Your answer should be only the lines below from the one with "Click the 1.0 version badge" to the one with "Switch to the Assistant", repeated exactly, ends included.
------------------------------------------------
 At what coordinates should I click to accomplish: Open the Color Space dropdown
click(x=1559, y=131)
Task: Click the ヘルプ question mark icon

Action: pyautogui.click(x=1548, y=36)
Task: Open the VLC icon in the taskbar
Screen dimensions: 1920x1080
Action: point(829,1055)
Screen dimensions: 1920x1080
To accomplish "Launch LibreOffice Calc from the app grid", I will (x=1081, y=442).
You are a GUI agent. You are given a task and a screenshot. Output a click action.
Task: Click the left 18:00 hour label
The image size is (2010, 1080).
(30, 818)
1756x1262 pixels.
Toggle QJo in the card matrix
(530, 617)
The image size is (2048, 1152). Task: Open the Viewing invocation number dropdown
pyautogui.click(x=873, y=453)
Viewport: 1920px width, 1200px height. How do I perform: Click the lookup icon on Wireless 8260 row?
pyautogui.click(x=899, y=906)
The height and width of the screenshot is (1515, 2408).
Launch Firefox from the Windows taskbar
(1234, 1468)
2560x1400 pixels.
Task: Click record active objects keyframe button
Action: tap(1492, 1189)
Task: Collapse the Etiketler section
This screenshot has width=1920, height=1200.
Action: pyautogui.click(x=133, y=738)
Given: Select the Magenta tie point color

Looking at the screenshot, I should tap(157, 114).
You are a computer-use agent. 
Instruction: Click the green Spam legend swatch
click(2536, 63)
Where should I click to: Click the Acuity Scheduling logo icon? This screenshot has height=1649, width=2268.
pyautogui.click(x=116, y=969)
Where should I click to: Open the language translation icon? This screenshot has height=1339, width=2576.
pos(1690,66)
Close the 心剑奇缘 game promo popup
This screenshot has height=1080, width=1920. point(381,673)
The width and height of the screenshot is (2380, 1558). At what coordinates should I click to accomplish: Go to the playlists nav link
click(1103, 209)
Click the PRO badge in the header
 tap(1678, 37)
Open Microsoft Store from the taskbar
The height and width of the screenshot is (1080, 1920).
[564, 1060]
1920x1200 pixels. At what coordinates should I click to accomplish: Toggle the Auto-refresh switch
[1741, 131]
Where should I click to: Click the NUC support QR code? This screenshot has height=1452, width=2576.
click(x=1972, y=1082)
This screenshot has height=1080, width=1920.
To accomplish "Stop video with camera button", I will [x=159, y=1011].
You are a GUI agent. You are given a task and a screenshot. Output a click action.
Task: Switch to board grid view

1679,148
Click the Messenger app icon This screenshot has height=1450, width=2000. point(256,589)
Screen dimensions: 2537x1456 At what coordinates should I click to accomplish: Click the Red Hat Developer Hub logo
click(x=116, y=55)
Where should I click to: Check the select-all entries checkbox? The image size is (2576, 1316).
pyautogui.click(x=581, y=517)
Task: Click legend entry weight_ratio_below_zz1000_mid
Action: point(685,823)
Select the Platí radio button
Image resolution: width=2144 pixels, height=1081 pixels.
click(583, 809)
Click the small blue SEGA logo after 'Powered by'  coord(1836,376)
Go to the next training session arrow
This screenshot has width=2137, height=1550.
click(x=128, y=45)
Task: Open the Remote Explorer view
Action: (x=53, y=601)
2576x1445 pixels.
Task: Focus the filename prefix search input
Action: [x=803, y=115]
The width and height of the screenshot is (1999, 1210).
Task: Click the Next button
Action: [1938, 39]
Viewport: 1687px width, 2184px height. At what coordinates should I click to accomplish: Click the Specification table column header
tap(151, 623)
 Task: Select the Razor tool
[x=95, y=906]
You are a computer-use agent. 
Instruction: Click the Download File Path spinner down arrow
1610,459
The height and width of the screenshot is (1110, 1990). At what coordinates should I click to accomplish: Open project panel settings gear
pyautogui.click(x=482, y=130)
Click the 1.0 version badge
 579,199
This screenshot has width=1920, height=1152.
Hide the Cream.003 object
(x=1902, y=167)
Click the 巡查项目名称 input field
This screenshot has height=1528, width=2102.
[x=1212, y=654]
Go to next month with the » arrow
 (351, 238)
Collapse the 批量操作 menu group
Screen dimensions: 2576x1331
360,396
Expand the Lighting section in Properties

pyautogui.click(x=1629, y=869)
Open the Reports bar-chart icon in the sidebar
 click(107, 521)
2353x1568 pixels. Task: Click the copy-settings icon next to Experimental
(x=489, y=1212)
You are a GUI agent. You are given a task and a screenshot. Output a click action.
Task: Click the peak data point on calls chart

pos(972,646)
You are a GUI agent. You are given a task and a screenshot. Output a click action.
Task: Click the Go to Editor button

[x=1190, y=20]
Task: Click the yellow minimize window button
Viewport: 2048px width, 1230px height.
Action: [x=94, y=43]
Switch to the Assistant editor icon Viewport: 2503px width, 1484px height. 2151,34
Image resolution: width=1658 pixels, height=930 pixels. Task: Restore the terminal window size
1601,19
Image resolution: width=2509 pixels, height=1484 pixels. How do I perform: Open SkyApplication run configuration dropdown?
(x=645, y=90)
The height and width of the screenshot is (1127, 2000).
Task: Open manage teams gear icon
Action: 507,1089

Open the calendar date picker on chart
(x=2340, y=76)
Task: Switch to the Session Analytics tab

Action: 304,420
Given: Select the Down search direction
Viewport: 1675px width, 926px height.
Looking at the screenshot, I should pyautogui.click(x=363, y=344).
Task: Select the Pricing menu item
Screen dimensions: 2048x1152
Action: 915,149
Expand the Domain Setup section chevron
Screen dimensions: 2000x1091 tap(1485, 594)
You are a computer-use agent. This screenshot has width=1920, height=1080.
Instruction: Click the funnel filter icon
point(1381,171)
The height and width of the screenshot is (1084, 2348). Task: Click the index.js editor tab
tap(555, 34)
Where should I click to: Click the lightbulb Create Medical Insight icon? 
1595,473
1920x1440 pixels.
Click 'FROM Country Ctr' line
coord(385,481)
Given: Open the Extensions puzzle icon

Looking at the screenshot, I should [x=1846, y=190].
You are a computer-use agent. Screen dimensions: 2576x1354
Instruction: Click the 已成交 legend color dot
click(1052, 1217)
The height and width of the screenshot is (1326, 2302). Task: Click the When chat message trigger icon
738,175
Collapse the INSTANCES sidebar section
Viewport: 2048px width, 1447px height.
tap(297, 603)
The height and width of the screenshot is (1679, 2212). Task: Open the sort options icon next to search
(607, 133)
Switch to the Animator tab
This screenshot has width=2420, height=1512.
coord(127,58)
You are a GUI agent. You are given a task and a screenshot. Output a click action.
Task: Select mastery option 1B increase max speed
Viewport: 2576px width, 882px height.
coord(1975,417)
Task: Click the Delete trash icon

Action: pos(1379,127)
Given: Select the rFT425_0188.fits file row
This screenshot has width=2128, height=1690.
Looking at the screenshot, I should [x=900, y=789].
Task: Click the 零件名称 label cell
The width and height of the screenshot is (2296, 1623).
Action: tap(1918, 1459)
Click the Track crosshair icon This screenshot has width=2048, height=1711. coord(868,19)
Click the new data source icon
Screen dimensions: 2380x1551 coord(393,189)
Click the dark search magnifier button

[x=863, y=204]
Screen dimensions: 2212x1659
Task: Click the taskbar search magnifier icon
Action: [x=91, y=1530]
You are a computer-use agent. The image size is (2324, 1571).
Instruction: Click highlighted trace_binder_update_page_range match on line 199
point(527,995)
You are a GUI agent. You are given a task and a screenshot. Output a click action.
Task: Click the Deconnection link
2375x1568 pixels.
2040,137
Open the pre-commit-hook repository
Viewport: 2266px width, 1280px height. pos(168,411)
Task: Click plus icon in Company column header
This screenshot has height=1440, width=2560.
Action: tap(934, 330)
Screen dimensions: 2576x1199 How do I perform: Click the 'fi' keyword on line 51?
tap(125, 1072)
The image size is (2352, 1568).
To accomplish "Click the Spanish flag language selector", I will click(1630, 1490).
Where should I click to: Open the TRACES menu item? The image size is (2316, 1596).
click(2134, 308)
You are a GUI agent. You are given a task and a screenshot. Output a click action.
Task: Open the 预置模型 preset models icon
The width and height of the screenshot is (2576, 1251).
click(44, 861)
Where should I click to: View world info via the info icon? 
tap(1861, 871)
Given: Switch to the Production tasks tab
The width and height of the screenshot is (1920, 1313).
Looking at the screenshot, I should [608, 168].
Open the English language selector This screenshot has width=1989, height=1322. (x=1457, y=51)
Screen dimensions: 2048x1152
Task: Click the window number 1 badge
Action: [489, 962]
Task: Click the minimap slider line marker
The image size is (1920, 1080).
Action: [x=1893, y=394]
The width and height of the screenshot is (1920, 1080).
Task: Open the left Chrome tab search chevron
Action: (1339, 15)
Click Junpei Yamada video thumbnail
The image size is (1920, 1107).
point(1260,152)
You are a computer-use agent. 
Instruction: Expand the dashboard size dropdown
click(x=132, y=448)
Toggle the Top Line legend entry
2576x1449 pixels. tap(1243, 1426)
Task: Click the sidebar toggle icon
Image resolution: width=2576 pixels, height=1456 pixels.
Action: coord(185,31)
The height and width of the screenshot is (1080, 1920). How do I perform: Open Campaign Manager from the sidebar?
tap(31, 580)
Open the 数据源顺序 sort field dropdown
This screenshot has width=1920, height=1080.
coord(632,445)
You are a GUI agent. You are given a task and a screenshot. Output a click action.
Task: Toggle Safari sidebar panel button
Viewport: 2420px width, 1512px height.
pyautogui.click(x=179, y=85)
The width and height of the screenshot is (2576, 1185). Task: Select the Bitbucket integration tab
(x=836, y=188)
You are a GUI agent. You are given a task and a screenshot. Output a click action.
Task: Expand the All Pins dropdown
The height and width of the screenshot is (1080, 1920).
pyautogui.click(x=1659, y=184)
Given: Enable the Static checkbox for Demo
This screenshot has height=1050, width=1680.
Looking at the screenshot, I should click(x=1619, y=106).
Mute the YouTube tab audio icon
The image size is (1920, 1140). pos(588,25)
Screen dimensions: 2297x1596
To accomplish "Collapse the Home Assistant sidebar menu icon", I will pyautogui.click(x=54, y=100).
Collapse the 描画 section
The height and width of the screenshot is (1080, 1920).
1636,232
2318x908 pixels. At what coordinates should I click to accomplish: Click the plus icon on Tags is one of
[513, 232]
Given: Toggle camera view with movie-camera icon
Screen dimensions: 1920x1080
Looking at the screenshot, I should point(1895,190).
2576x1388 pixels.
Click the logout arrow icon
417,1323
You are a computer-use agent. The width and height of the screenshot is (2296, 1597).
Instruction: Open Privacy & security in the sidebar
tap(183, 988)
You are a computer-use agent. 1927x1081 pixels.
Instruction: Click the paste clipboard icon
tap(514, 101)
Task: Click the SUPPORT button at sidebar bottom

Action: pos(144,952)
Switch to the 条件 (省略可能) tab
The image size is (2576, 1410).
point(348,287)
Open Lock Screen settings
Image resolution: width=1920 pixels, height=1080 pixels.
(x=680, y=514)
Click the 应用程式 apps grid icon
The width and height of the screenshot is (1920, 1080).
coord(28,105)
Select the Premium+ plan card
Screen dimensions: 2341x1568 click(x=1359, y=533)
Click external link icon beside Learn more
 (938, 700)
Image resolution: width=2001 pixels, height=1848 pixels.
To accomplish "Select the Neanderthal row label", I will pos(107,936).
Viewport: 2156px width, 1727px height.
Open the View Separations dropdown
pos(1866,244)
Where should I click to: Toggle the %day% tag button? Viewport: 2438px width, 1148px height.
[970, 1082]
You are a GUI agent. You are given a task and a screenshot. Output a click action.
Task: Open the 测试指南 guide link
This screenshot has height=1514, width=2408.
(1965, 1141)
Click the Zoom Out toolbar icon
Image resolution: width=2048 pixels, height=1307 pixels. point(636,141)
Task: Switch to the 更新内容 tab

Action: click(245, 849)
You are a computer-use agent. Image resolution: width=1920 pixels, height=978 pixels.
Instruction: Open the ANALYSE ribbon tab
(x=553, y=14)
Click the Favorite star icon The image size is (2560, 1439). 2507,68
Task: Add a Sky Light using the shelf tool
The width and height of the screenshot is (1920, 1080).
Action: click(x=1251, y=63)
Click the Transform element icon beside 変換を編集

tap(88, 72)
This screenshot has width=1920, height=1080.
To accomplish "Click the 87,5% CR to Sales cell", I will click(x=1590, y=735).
------------------------------------------------
#### [Exercise result]
Click the 1.0 version badge
 579,199
This screenshot has width=1920, height=1152.
Hide the Cream.003 object
(x=1902, y=167)
Click the 巡查项目名称 input field
This screenshot has height=1528, width=2102.
[x=1212, y=654]
Go to next month with the » arrow
 (351, 238)
Collapse the 批量操作 menu group
Screen dimensions: 2576x1331
360,396
Expand the Lighting section in Properties

pyautogui.click(x=1629, y=869)
Open the Reports bar-chart icon in the sidebar
 click(107, 521)
2353x1568 pixels. Task: Click the copy-settings icon next to Experimental
(x=489, y=1212)
You are a GUI agent. You are given a task and a screenshot. Output a click action.
Task: Click the peak data point on calls chart

pos(972,646)
You are a GUI agent. You are given a task and a screenshot. Output a click action.
Task: Click the Go to Editor button

[x=1190, y=20]
Task: Click the yellow minimize window button
Viewport: 2048px width, 1230px height.
Action: [x=94, y=43]
Switch to the Assistant editor icon Viewport: 2503px width, 1484px height. 2151,34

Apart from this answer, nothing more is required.